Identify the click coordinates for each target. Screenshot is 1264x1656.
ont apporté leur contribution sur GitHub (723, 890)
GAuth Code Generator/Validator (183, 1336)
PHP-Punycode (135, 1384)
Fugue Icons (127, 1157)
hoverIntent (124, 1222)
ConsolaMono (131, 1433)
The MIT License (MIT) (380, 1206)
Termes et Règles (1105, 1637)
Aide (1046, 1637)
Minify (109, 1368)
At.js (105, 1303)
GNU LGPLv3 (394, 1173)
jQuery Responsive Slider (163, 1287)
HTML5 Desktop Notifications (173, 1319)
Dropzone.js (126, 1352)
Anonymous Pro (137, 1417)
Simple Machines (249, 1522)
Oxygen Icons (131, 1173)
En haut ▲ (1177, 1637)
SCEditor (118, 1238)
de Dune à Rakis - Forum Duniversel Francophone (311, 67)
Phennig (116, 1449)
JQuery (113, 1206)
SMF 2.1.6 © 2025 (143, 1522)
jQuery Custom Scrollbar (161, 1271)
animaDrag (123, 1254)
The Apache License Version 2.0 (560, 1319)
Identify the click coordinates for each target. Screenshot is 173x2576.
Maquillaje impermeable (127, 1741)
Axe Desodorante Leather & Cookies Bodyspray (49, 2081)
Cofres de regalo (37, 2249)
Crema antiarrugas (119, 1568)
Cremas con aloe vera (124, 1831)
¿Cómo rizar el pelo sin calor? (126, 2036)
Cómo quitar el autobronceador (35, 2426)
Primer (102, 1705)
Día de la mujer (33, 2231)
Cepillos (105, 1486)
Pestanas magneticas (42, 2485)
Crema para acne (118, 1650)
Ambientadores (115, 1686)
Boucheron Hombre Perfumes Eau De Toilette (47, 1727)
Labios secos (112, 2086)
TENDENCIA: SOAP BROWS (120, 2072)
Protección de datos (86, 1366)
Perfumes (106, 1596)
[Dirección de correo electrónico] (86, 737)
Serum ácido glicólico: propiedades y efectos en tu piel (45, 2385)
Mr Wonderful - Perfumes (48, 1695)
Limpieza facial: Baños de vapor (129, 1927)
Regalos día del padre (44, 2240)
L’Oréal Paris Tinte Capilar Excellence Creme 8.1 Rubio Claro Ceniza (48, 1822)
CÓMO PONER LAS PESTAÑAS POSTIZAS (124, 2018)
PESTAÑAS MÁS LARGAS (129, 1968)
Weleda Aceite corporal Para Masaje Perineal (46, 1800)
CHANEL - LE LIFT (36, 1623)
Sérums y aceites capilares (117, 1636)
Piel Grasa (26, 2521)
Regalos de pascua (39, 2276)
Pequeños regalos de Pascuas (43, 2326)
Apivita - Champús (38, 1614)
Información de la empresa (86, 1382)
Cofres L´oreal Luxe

##########

» What to work on: Please output every line of the records above as a JSON list of strings, one string per line, and leave out any blank lines.

» Response below:
[
  "Identify the click coordinates for each target. Screenshot is 1264x1656.",
  "ont apporté leur contribution sur GitHub (723, 890)",
  "GAuth Code Generator/Validator (183, 1336)",
  "PHP-Punycode (135, 1384)",
  "Fugue Icons (127, 1157)",
  "hoverIntent (124, 1222)",
  "ConsolaMono (131, 1433)",
  "The MIT License (MIT) (380, 1206)",
  "Termes et Règles (1105, 1637)",
  "Aide (1046, 1637)",
  "Minify (109, 1368)",
  "At.js (105, 1303)",
  "GNU LGPLv3 (394, 1173)",
  "jQuery Responsive Slider (163, 1287)",
  "HTML5 Desktop Notifications (173, 1319)",
  "Dropzone.js (126, 1352)",
  "Anonymous Pro (137, 1417)",
  "Simple Machines (249, 1522)",
  "Oxygen Icons (131, 1173)",
  "En haut ▲ (1177, 1637)",
  "SCEditor (118, 1238)",
  "de Dune à Rakis - Forum Duniversel Francophone (311, 67)",
  "Phennig (116, 1449)",
  "JQuery (113, 1206)",
  "SMF 2.1.6 © 2025 (143, 1522)",
  "jQuery Custom Scrollbar (161, 1271)",
  "animaDrag (123, 1254)",
  "The Apache License Version 2.0 (560, 1319)",
  "Identify the click coordinates for each target. Screenshot is 173x2576.",
  "Maquillaje impermeable (127, 1741)",
  "Axe Desodorante Leather & Cookies Bodyspray (49, 2081)",
  "Cofres de regalo (37, 2249)",
  "Crema antiarrugas (119, 1568)",
  "Cremas con aloe vera (124, 1831)",
  "¿Cómo rizar el pelo sin calor? (126, 2036)",
  "Cómo quitar el autobronceador (35, 2426)",
  "Primer (102, 1705)",
  "Día de la mujer (33, 2231)",
  "Cepillos (105, 1486)",
  "Pestanas magneticas (42, 2485)",
  "Crema para acne (118, 1650)",
  "Ambientadores (115, 1686)",
  "Boucheron Hombre Perfumes Eau De Toilette (47, 1727)",
  "Labios secos (112, 2086)",
  "TENDENCIA: SOAP BROWS (120, 2072)",
  "Protección de datos (86, 1366)",
  "Perfumes (106, 1596)",
  "[Dirección de correo electrónico] (86, 737)",
  "Serum ácido glicólico: propiedades y efectos en tu piel (45, 2385)",
  "Mr Wonderful - Perfumes (48, 1695)",
  "Limpieza facial: Baños de vapor (129, 1927)",
  "Regalos día del padre (44, 2240)",
  "L’Oréal Paris Tinte Capilar Excellence Creme 8.1 Rubio Claro Ceniza (48, 1822)",
  "CÓMO PONER LAS PESTAÑAS POSTIZAS (124, 2018)",
  "PESTAÑAS MÁS LARGAS (129, 1968)",
  "Weleda Aceite corporal Para Masaje Perineal (46, 1800)",
  "CHANEL - LE LIFT (36, 1623)",
  "Sérums y aceites capilares (117, 1636)",
  "Piel Grasa (26, 2521)",
  "Regalos de pascua (39, 2276)",
  "Pequeños regalos de Pascuas (43, 2326)",
  "Apivita - Champús (38, 1614)",
  "Información de la empresa (86, 1382)",
  "Cofres L´oreal Luxe"
]